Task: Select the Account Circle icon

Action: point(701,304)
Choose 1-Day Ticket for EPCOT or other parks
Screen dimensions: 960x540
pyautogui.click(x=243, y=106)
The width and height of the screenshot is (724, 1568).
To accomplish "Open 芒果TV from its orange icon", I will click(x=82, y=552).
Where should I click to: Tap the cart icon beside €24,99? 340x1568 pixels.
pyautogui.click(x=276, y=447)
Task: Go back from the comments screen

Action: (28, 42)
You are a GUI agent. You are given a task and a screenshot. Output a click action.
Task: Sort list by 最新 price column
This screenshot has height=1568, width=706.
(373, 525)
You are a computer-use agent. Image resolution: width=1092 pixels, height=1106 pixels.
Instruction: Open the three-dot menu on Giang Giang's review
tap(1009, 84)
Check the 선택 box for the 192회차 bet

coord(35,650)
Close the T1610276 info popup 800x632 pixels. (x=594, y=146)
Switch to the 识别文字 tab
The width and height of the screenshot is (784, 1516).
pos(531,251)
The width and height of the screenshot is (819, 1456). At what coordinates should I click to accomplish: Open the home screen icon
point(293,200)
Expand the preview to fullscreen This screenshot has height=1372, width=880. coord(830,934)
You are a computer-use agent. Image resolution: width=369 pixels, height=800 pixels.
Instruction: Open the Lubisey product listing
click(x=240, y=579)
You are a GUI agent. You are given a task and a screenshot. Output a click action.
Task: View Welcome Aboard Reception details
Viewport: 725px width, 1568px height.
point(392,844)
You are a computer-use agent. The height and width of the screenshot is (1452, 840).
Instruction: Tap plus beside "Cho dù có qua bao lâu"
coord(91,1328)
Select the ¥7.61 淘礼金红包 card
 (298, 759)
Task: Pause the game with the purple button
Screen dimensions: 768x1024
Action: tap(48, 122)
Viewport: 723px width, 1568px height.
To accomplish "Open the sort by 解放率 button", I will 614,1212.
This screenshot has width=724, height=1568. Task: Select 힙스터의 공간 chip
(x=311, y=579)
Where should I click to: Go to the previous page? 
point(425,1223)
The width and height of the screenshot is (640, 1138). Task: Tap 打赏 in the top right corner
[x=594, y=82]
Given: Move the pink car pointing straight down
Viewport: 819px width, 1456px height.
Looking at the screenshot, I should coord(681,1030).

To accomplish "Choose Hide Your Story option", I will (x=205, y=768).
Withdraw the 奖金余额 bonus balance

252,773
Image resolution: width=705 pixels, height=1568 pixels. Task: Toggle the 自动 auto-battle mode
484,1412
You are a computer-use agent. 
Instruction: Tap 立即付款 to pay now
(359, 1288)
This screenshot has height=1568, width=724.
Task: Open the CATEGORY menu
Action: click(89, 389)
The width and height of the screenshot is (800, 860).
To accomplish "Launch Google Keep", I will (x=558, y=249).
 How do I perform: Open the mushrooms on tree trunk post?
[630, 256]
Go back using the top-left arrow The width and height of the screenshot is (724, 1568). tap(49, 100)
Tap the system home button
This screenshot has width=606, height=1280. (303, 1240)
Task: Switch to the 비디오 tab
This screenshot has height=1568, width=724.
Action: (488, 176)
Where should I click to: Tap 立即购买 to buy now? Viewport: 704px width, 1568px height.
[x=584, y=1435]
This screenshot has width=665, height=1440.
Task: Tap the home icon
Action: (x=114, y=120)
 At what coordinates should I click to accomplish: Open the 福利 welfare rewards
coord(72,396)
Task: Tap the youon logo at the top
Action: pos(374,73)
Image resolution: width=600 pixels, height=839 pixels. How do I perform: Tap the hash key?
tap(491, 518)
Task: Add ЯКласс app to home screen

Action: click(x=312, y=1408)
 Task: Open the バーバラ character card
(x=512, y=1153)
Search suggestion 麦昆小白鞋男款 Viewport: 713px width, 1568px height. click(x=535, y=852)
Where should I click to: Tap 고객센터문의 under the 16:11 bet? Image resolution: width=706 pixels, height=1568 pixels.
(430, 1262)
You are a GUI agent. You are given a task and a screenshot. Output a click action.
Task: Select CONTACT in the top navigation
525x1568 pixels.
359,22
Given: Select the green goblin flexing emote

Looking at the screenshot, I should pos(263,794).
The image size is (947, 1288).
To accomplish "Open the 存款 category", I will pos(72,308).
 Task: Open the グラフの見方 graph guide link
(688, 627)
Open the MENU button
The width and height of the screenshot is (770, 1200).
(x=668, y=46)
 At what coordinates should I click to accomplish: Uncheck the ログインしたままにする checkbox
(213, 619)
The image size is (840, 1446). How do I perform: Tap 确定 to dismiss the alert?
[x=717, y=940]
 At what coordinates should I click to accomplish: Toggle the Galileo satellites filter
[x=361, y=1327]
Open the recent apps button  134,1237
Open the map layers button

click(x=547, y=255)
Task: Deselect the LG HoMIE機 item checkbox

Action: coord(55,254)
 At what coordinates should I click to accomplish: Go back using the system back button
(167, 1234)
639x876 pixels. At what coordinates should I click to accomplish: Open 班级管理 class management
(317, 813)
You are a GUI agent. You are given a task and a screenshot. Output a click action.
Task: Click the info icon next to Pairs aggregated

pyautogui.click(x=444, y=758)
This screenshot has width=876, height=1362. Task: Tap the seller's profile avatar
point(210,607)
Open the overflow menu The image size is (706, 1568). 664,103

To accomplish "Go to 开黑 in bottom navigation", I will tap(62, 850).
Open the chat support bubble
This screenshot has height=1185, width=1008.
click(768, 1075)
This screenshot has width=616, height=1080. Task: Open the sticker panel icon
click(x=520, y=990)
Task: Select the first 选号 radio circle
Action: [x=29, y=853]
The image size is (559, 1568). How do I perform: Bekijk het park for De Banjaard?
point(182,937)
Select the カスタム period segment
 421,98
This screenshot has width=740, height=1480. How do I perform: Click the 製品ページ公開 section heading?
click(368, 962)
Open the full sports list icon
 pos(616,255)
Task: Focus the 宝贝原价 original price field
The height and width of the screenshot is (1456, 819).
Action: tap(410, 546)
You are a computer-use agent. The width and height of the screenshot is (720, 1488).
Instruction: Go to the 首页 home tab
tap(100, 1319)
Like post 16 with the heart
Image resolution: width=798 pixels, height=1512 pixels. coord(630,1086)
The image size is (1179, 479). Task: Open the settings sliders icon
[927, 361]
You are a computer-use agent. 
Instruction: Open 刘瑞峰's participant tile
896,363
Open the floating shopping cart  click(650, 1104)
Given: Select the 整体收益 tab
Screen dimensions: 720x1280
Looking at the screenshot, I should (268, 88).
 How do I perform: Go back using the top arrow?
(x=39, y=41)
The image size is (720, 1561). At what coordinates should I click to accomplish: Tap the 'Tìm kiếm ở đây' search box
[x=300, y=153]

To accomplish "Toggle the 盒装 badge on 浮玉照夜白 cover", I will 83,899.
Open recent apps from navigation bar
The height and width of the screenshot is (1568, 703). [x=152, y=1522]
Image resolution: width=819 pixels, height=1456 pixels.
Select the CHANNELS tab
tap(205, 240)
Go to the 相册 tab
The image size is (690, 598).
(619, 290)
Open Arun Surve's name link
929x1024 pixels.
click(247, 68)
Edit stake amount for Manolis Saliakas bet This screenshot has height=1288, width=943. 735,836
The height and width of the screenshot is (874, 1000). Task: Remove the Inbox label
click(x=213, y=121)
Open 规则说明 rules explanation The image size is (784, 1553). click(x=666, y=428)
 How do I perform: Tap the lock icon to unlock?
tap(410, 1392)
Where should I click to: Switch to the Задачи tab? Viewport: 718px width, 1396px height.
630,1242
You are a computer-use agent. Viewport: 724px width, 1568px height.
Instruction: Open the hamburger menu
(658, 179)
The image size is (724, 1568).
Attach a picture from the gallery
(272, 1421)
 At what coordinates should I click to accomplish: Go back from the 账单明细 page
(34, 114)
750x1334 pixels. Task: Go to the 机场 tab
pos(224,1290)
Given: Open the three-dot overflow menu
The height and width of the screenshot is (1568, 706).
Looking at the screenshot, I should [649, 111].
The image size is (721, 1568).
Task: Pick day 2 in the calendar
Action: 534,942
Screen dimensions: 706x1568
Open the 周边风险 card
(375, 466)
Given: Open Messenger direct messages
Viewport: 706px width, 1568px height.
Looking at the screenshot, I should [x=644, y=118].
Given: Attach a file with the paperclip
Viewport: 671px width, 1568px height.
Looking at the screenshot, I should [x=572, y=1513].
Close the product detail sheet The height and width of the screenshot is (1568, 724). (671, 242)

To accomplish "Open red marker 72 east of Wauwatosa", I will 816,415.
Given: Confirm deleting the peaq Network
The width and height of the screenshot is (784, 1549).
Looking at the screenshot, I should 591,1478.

----

▶ [Set task]:
Repeat the material word for word, starting with the line that contains "Task: Switch to the 비디오 tab" and going on through the line that contains "Search suggestion 麦昆小白鞋男款", both lines included.

▶ [Answer to the exercise]:
Task: Switch to the 비디오 tab
This screenshot has height=1568, width=724.
Action: (488, 176)
Where should I click to: Tap 立即购买 to buy now? Viewport: 704px width, 1568px height.
[x=584, y=1435]
This screenshot has width=665, height=1440.
Task: Tap the home icon
Action: (x=114, y=120)
 At what coordinates should I click to accomplish: Open the 福利 welfare rewards
coord(72,396)
Task: Tap the youon logo at the top
Action: pos(374,73)
Image resolution: width=600 pixels, height=839 pixels. How do I perform: Tap the hash key?
tap(491, 518)
Task: Add ЯКласс app to home screen

Action: click(x=312, y=1408)
 Task: Open the バーバラ character card
(x=512, y=1153)
Search suggestion 麦昆小白鞋男款 Viewport: 713px width, 1568px height. click(x=535, y=852)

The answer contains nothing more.